Lauréat de l’académie militaire de Tripoli en Libye au tout début des années 80, Bahi Larbi Ennass a contribué à former des sahraouis des camps de Tindouf au maniement des armes. Il a lui-même pris part à des batailles contre les Forces armées royales avant le cessez-le feu de 1991.
L'ancien haut officier du Polisario a regagné le Maroc en 1992. Aujourd’hui, il dirige le «Centre de paix, des études politiques et stratégiques», basé à Laâyoune.
Un mois après l’opération du 13 novembre des Forces armées royales à El Guerguerate, comment évaluez-vous la situation sur le terrain ?
Les événements qui ont suivi l'opération ayant permis au Maroc de sécuriser sa ligne de communication avec le reste du continent africain relève de la propagande, plus que de la réalité. Les «combats» dont fait part le Polisario se sont déroulés sur les réseaux sociaux et dans les médias plutôt que sur le terrain.
Il y a eu une annonce de la rupture du cessez-le-feu de la part du Front, mais tout s'est limité par une manœuvre timide et limité qui atteste de l'absence d'une réelle volonté du Polisario d'intensifier les hostilités ou d’entrer dans une confrontation ouverte contre le Maroc.
Le Polisario s'est considérablement affaibli depuis le cessez-le-feu de 1991 et pour des raisons objectives connues de tous. Je ne veux pas dire ici que son pouvoir de nuisance est totalement écarté. Il peut encore poser des problèmes pour les positions défensives des FAR tout au long du mur de sécurité puisqu'il compte toujours un certain nombre d'inconditionnels, prêt à tout commettre. Je crois que l'escalade ne lui convient pas, il le sait parfaitement.
En tant qu’ancien haut officier de l’armée du Polisario, est-ce que vous pensez que le Front a les moyens militaires et humains de reprendre les armes contre le Maroc ?
Concernant l'équilibre des forces entre les deux parties, je dois souligner qu'il est ridicule d'essayer d’entrer dans des comparaisons. Le seul avantage que le Polisario avait durant les années d'affrontements n'a rien à voir avec le rapport des forces, mais se rapporte plutôt à un soutien des Algériens qui a permis au Polisario de garantir la sécurité de ses bases arrières et les lignes d'approvisionnement afin qu'elles soit hors de portée du Maroc. Cela a donné aux insurgés un avantage stratégique.

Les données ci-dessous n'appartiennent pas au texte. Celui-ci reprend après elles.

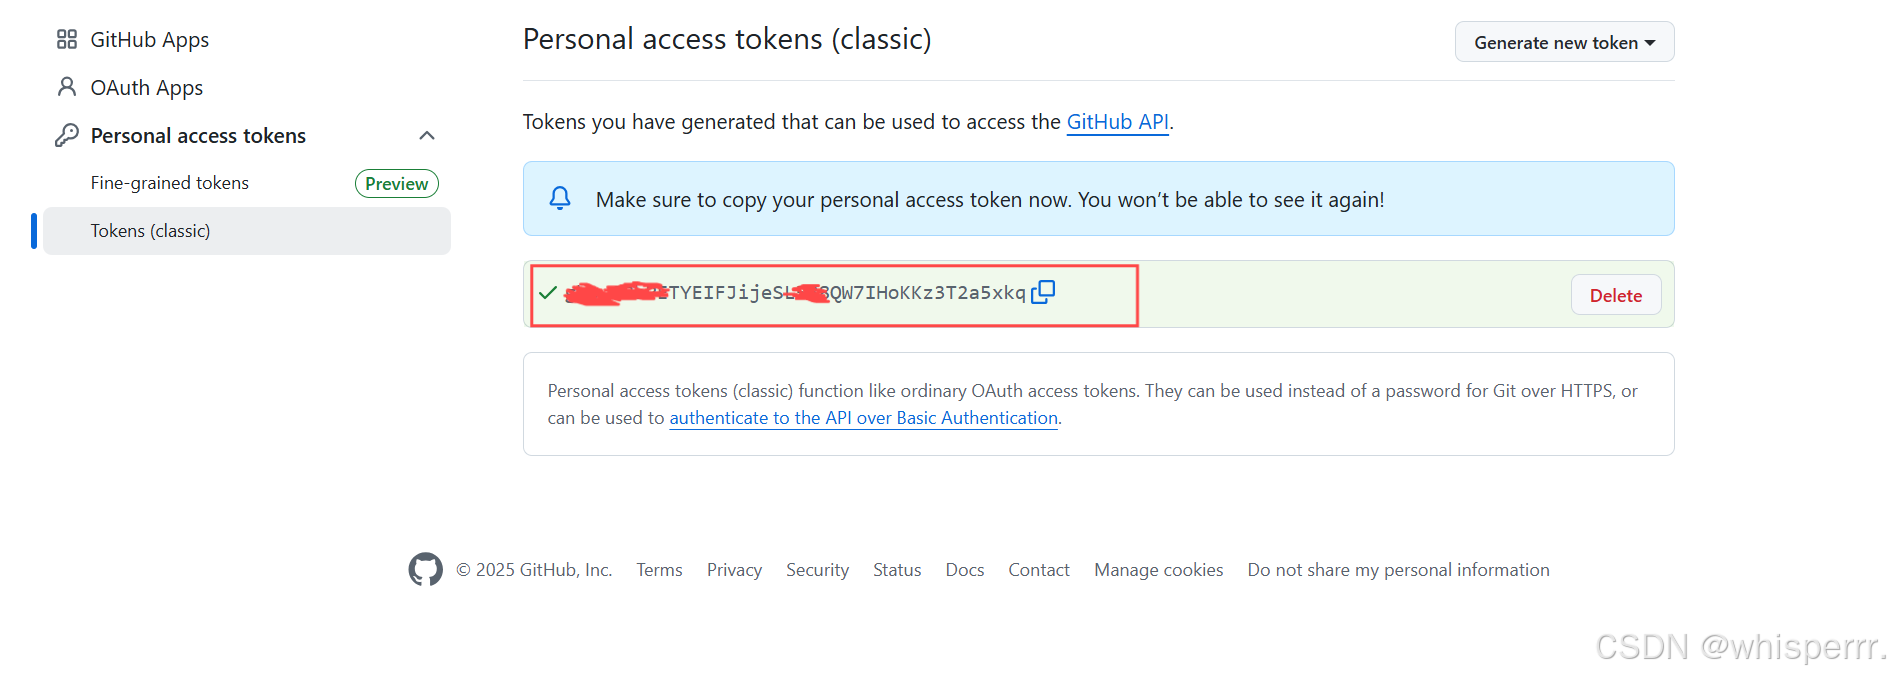1892x679 pixels.
Task: Collapse the Personal access tokens section
Action: 427,135
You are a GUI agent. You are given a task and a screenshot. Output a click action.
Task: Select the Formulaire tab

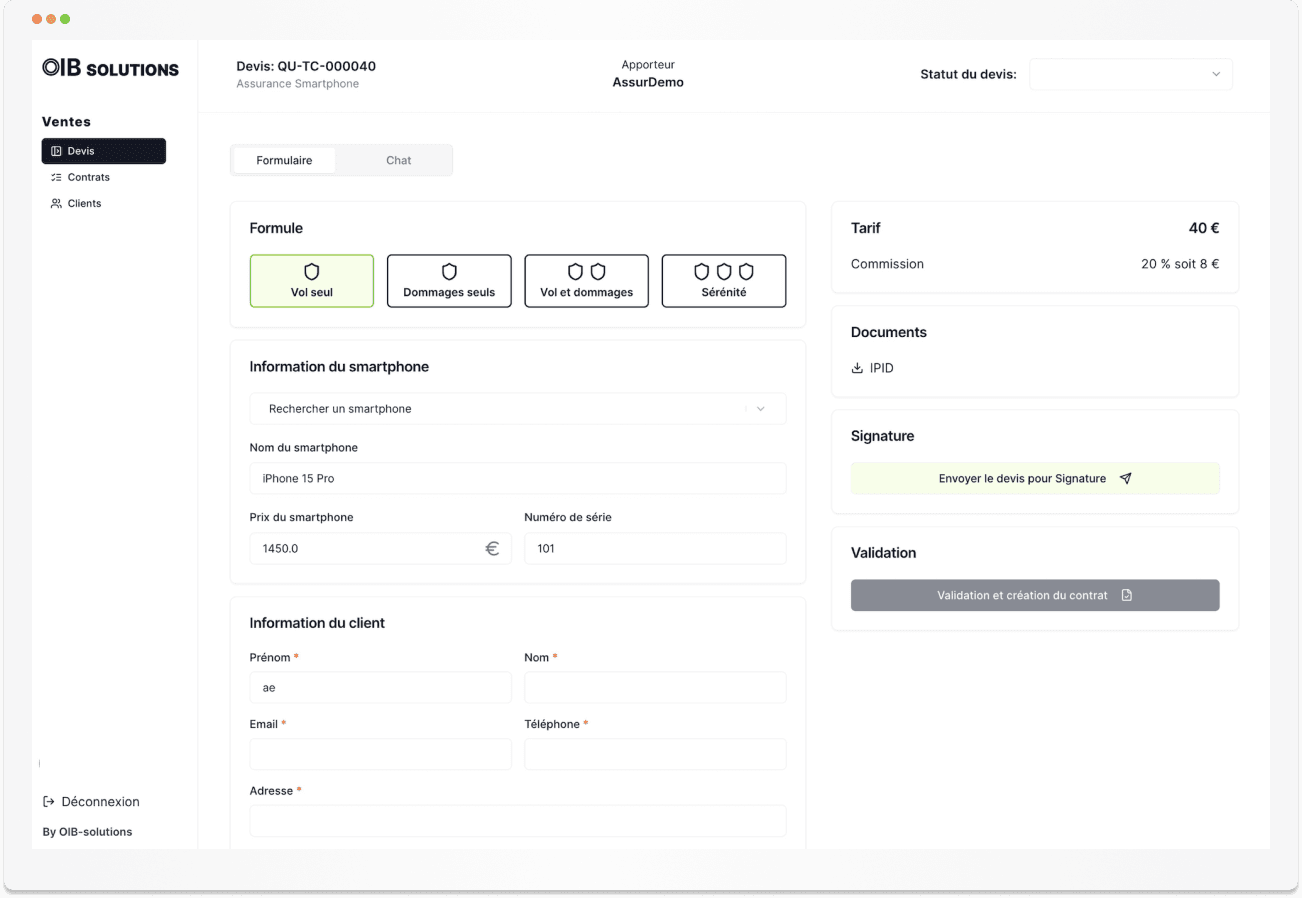[x=284, y=160]
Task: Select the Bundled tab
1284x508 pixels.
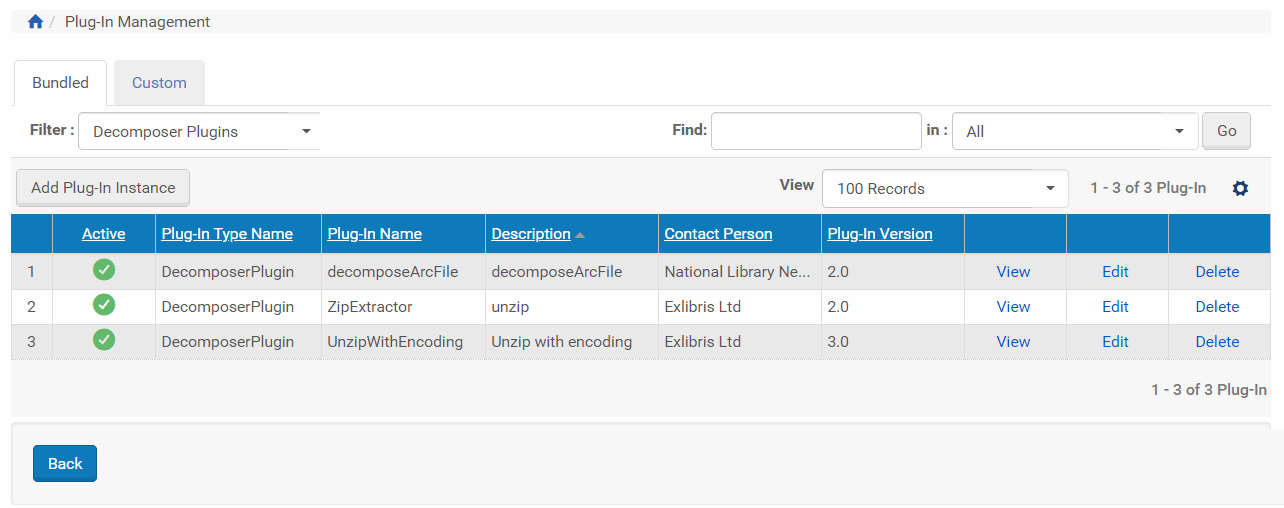Action: point(60,83)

Actuellement la donne a beaucoup changé sur la scène mondiale et ce serait trop risqué pour le Front de reprendre les armes contre le Maroc.
L'ancien haut officier du Polisario, Bahi Larbi Ennas, a regagné le Maroc en 1992. / DR
Le Polisario est-il encore l’interlocuteur privilégié du Maroc pour des négociations sur la question du Sahara occidental ?
Le Polisario a beaucoup perdu de sa popularité parmi les Sahraouis partisans de l’indépendance qu'il prétende représenter, surtout après les événements de 1988 et les révélations sur les atrocités et les violations des droits de l’Homme commises sur la population des camps de Tindouf.
Sa représentation partielle n’est plus comme auparavant. Et c'est peut-être là, la principale raison qui explique ses menaces d’entrer dans une guerre irréalisable et contre-productive contre le Maroc. Cette «pseudo-guerre» répond plutôt à sa situation interne de perte de popularité qu'à autre chose.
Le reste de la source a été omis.